O motorista cândido-motense, Antonio Carlos Zanchetta, de 52 anos, morreu,  após ser atingido por um disparo que acertou sua cabeça, no final da noite deste domingo, dia 21, em Belo Horizonte. Ele retornava para o posto onde deixou seu caminhão, quando foi atingido. Segundo informações de familiares, ainda não se sabe se ele tentou reagir a um assalto, ou foi vítima de uma bala perdida.  Devido ao ferimento, de acordo com o laudo, ele teve um traumatismo craniano.

Segundo informou, sua sobrinha, Alessandra Zanchetta, Antonio trabalhava como caminhoneiro, em uma transportadora, e neste domingo deixou seu caminhão, estacionado em um posto de combustíveis, e saiu para tomar um lanche. Ele retornava para o posto, quando foi surpreendido por um assalto.

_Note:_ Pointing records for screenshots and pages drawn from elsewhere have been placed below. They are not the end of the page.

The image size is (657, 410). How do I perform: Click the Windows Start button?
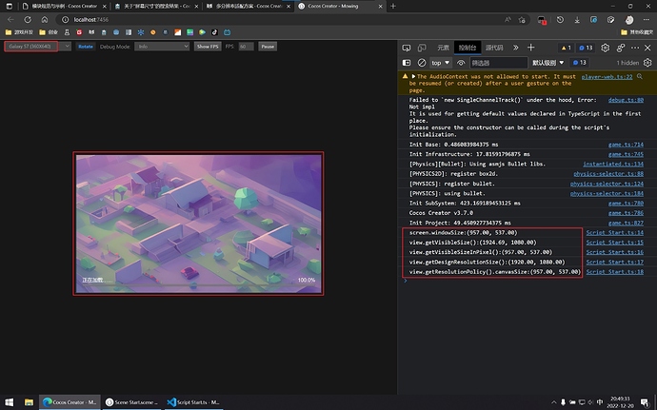(x=9, y=401)
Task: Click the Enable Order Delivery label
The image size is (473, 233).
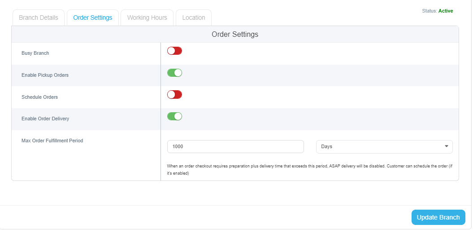Action: tap(45, 119)
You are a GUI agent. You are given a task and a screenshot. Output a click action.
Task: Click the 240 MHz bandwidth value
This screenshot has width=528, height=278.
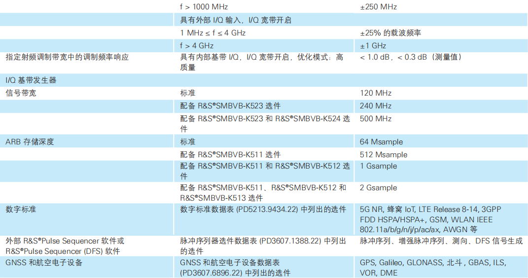pos(376,106)
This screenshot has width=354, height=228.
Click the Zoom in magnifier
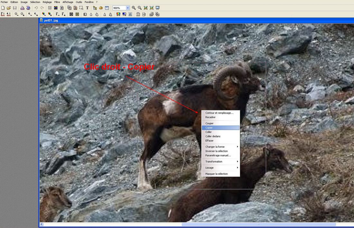(x=134, y=8)
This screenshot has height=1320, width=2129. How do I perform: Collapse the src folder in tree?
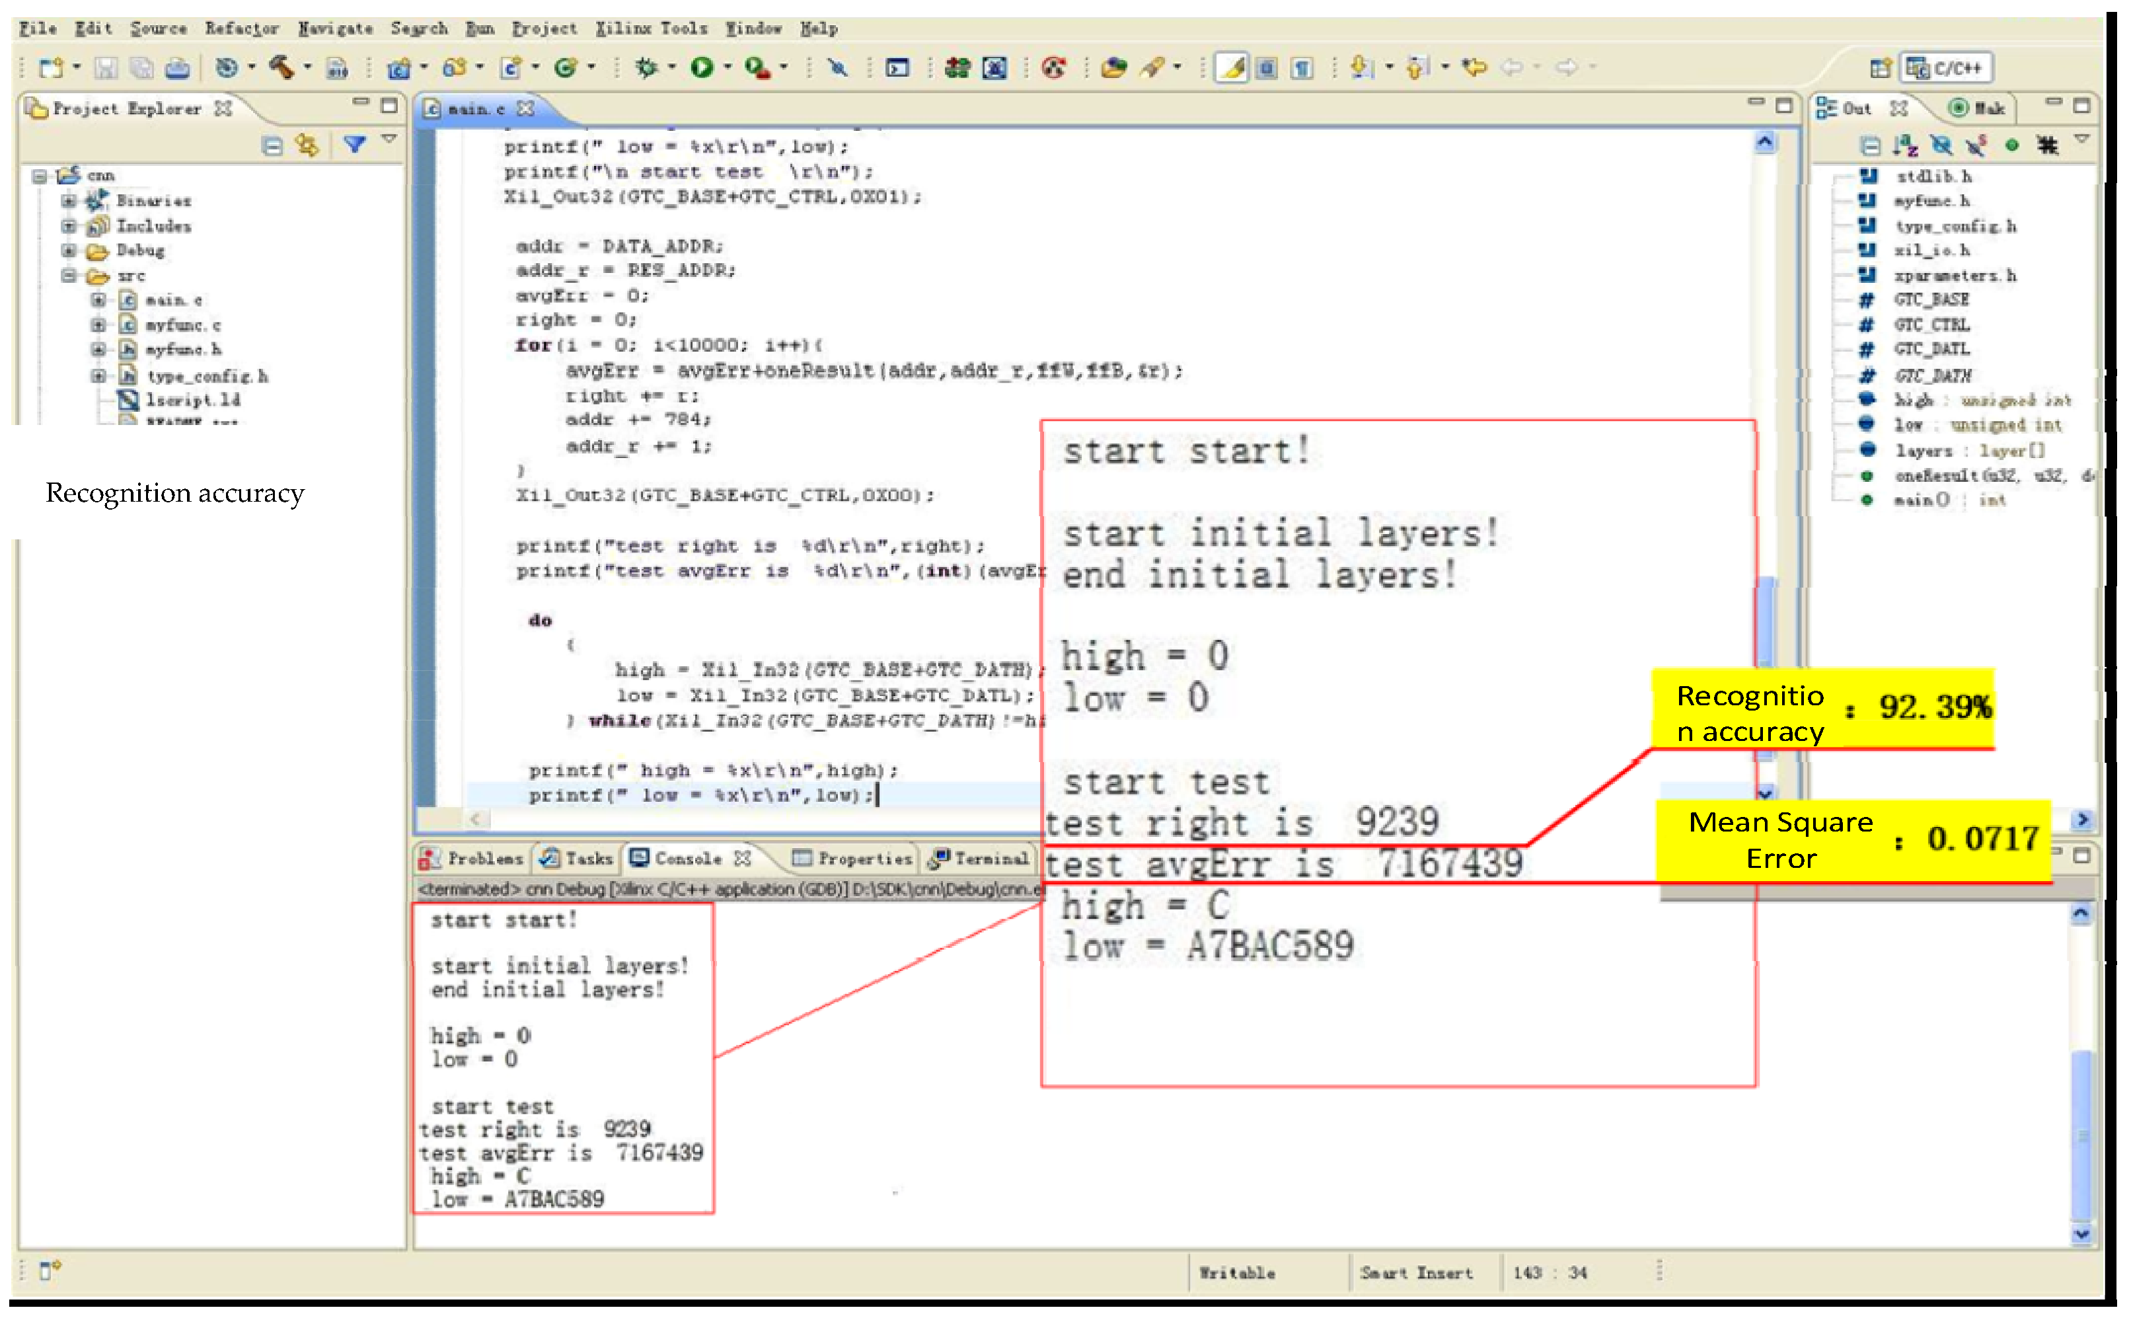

“Quando os bombeiros chegaram ao local do crime, ainda tentaram reanimá-lo, na calçada, porém não conseguiram, pois o tiro foi fatal. No momento do crime, ele estava quase sem nenhum número para contato e o único telefone que encontraram foi de um parente em Rondônia, e foi essa pessoa que entrou em contato com a família aqui em Cândido Mota, para dar a notícia da morte dele”, disse Alessandra.

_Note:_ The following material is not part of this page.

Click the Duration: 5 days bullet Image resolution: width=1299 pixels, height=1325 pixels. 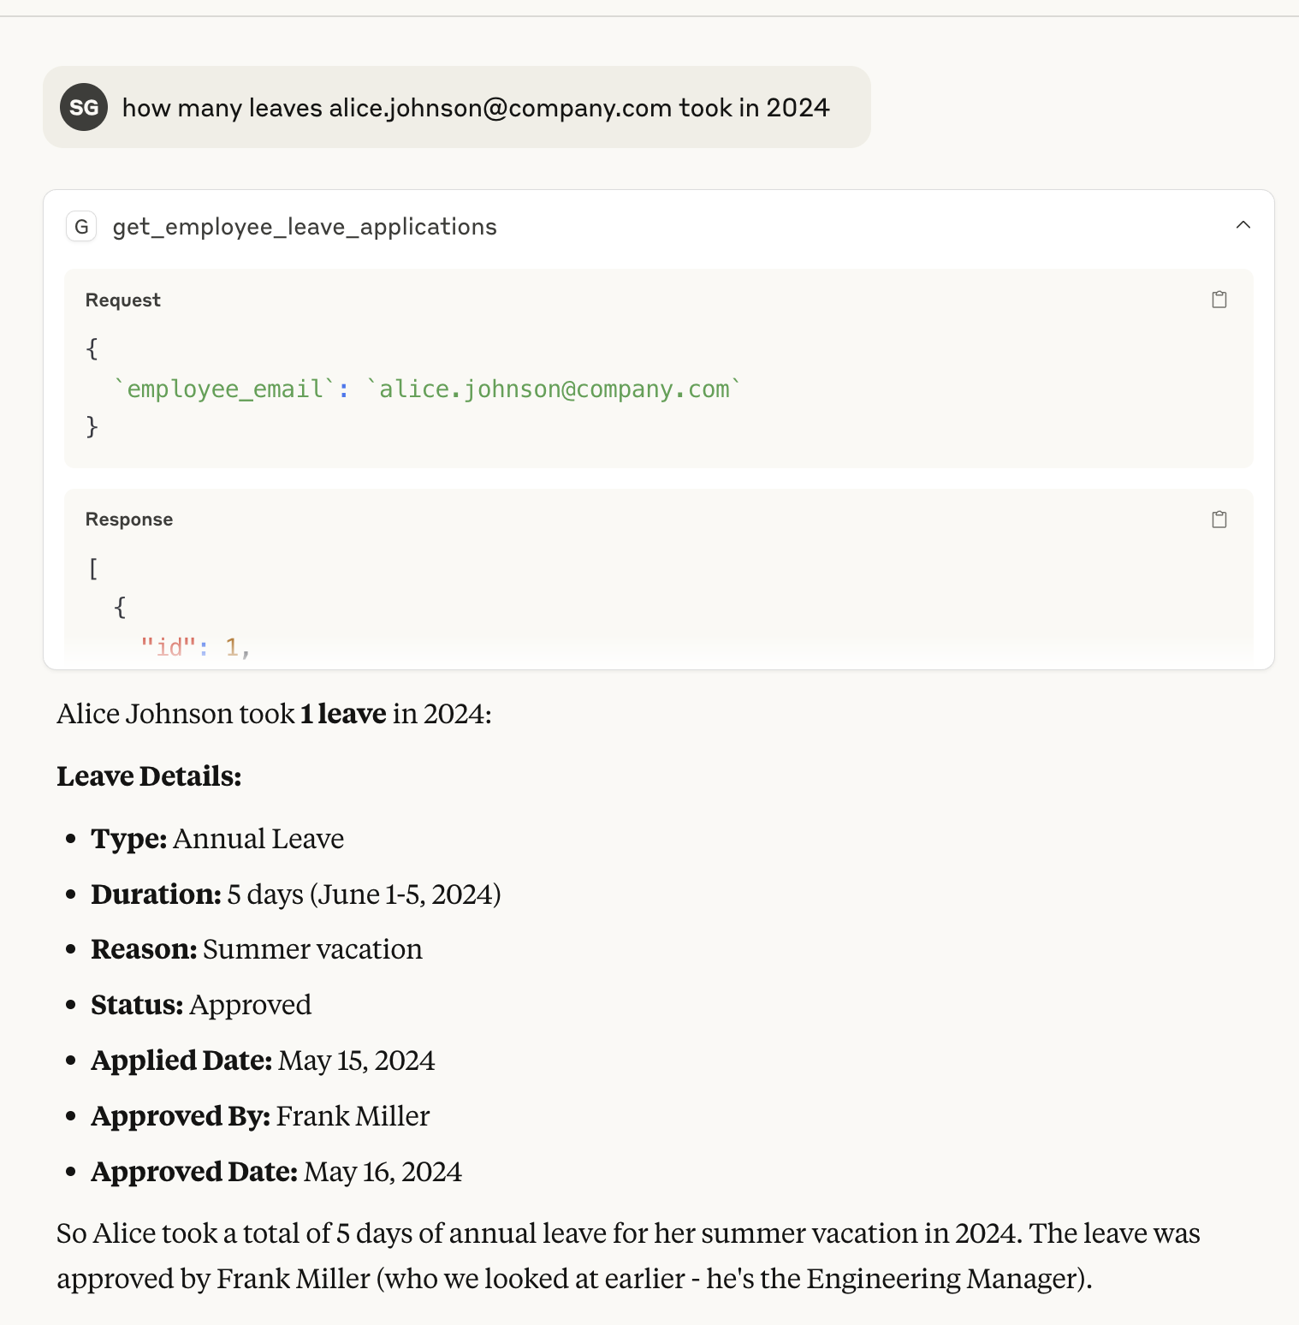(296, 894)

Diante da impossibilidade do corpo ser transportado por avião, tendo em vista a demora na liberação, o transporte foi feito por carro funerário, e estava previsto para chegar ao município por volta da meia noite de hoje. 

Apesar de passar parte do tempo trabalhando fora, Antonio residia em Cândido Mota, com a esposa Selma, e as filhas Aline, Andressa e Ariane.

“No Natal foi a última vez que meu tio esteve aqui, e já fazia quase dois meses que estava fora. De Belo Horizonte, ele pretendia voltar a São Paulo, e acredito que passaria para rever a família”, acrescentou.

Alessandra falou também sobre a tristeza da família com a morte de Antonio.

“Ele era uma pessoa muito querida, companheira, feliz e amiga. Sempre que tinha um tempo, quando passava em Cândido Mota, entre um intervalo e outro de suas longas viagem de trabalho, procurava estar perto da esposa, filhas e irmãos, com quem tinha ótima relação. A última vez que o vi foi no meu casamento em outubro do ano passado, quando fez um esforcinho para estar presente. Foi uma perda muito grande para todos nós. Estamos muito tristes com o ocorrido, foi uma morte muito trágica, brutal”, destacou ela.